Q & A from our Grant Report to Group Health Foundation:
What were your goals for this year, and what progress have you made toward achieving them?
We significantly expanded our outreach services to the North school districts of the county, with advocates providing our full range of services to a more racially diverse population of students than in the past. The poverty and substandard living conditions of this very rural area is evident and a ‘local’ advocate for our services helped facilitate things.
YES provided pantries for each school, and now stocks them weekly for all students, in addition to 65 food bags for McKinney Vento students. This is progress!
We are seeing external interest in the expansion of our physical footprint to another building on our site to house a recreation/education/advocacy YES Youth Center for all youth in the County. We are pursuing potential funding through Pend Oreille County for ARPA dollars specifically.
What do you hope to accomplish this year that you haven’t yet?
Targeting capital improvements/development. Department of Commerce has just issued an RFP for non-profits and tribes for capital projects, including centers like YES, which we will be applying for.
Additionally, a local LDS church with full understanding of our mission to achieving racial and health equity for all marginalized youth and young adults, including the LGBTQ+ community, is interested in helping us purchase materials for the building once the process has begun.
Our Amplifying Stories Project for indigenous students has moved more slowly than we had hoped but is still in play. Our assemblies with Dan Nanamkin at Cusick and Salish Immersion Schools were really well received.
We were poised to open our Drop-in Center for 7 days per week and it did not occur.
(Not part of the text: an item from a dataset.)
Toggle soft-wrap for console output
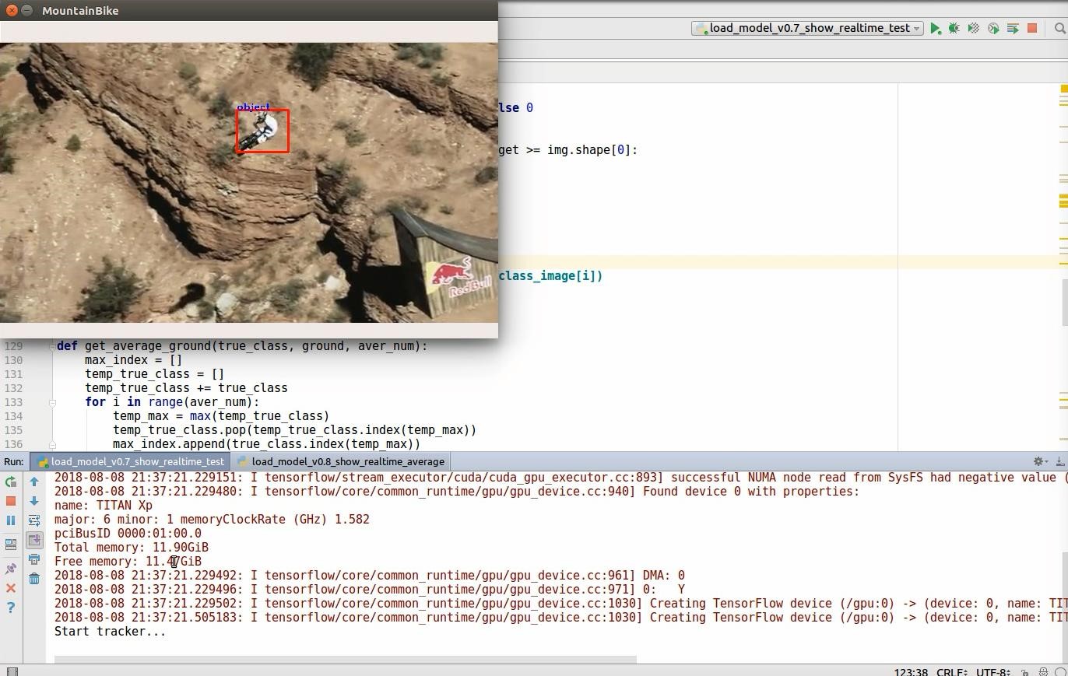Viewport: 1068px width, 676px height. [34, 520]
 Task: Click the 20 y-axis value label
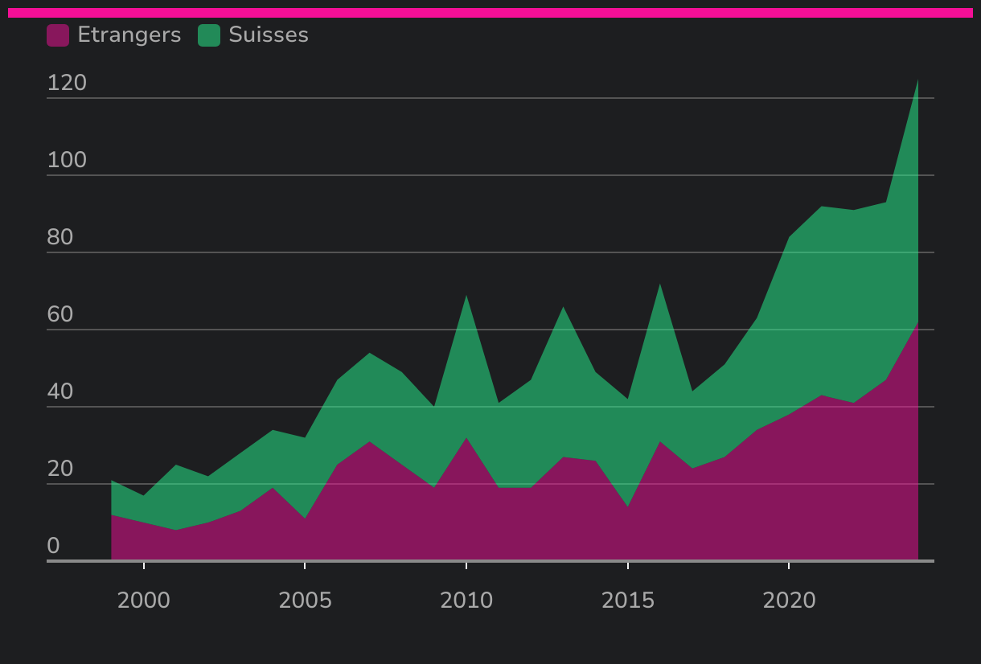pyautogui.click(x=60, y=469)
Our capacity was hampered by the loss of 2 Advocates and our coordinator for the extended hours moved to another part of YES program.
We still plan to open the Center for 7 days per week with life skills classes for young adults:
- Rent Well – Tenant Education
- Financial Beginnings
- SAFE Curriculums
We will need to renovate our current site to house these programs, which may squeeze our food program out of our current space. Solutions may be a little house or garden type shed to house our food pantry. Heat and cold controls will be important.
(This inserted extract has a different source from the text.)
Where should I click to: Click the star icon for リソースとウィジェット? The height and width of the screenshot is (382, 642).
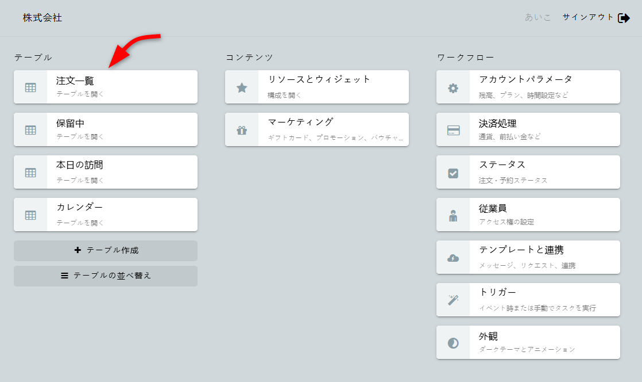click(242, 87)
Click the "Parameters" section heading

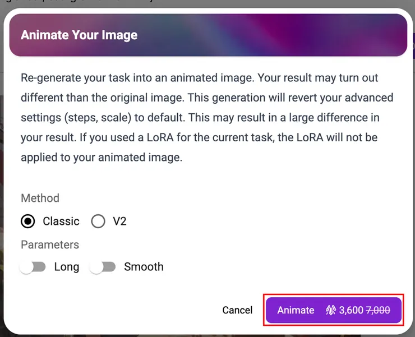coord(50,244)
Public transportation is non-existent for most of the county. YES is seeking affordable insurance to allow us to transport youth and young adults to our center for various purposes: attend advocacy appointments, lifeskill classes, wash and dry belongings, pick up essential supplies and food, shower, have a meal or join an event.
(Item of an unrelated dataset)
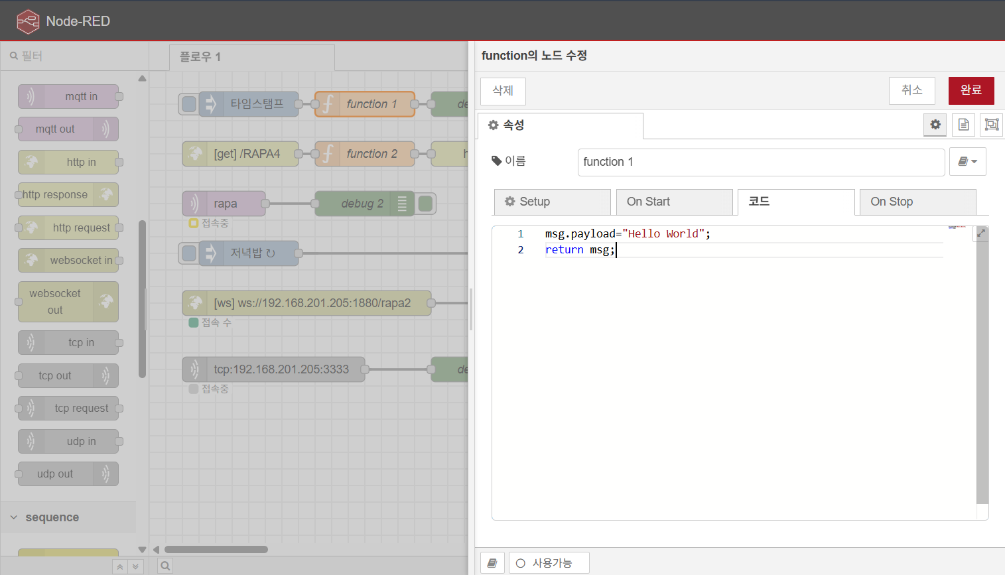Collapse the sequence palette category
Regarding Amplifying Stories, we are currently planning on working with an Indigenous filmmaker and an Indigenous mentor to support youth in writing their own script and acting in their own films. This connection has been made through the Kalispel/WSU Extensions Program at the Cusick School District.
Summer Story Camp related to Amplifying Stories: bringing youth to the Camas Center(Kalispel Tribe at Usk, WA) to work with storyteller mentors to write, paint, sing or dance, etc. their own created stories. They would be able to have lunch and swim and use the Center’s climbing wall in the afternoon, after the morning’s session. YES has the funding for this.
As potential funding sources have been tentatively identified for expansion, several things need to happen to create viable grant requests.
What do you need to accomplish that remaining work?
We need to locate a contractor consultant to assess the site on our current property to determine feasibility and building type. Research costs of multi-use building and consider pre-fab, etc.
Begin creating a capital campaign to launch the project in 2023.
YES needs an experienced Program Manager with lived expertise to support and supervise Advocates. This person would need to have experience with supervision and youth, as well as the flexibility to embrace YES culture and advance our philosophy. The ED and Executive Assistant will be increasingly tasked with the capital campaign and supervision tasks would be happily shared. As the program is growing and to expand throughout the county and move to a 7 day week, we will need more Advocates. Staffing is a challenge with fewer candidates given our rural status, along with little affordable housing if folx wanted to move here for a job.
Money for enhanced benefits (Health Insurance and 401(k/b)) is something we continue to look at for great staff retention. We already pay a living wage beyond the norm of our county social service agencies and have generous leave policies, but health insurance is extremely expensive and we want to be able to feel confident that we can sustain it over the coming years. We hope our investments will give us the returns we need to do this.
We need more people on our Board. While it is diverse and dedicated, many of them have been serving for over 5 years. A campaign started last year to attract members with diverse experience as well as folx who are BIPOC/Indigenous and/or identify as LGBTQ+.
We need volunteers and mentors to teach hands-on life skills; cooking, small machines, welding, etc.
We began work with a financial advising firm, recommended to us by our CPA, to invest some cash on hand and add simply IRAs for staff. Currently our portfolio is not soaring but is stable. The aim is long term viability and vitality of the Agency to continue to pivot towards opportunities to greater advocate for racial and health equity and serve our mission to end youth homelessness.
We received a large unrestricted grant from Premera to use for a greatly expanded Client Services program. Our current federal funding and state funding is stable and continuing.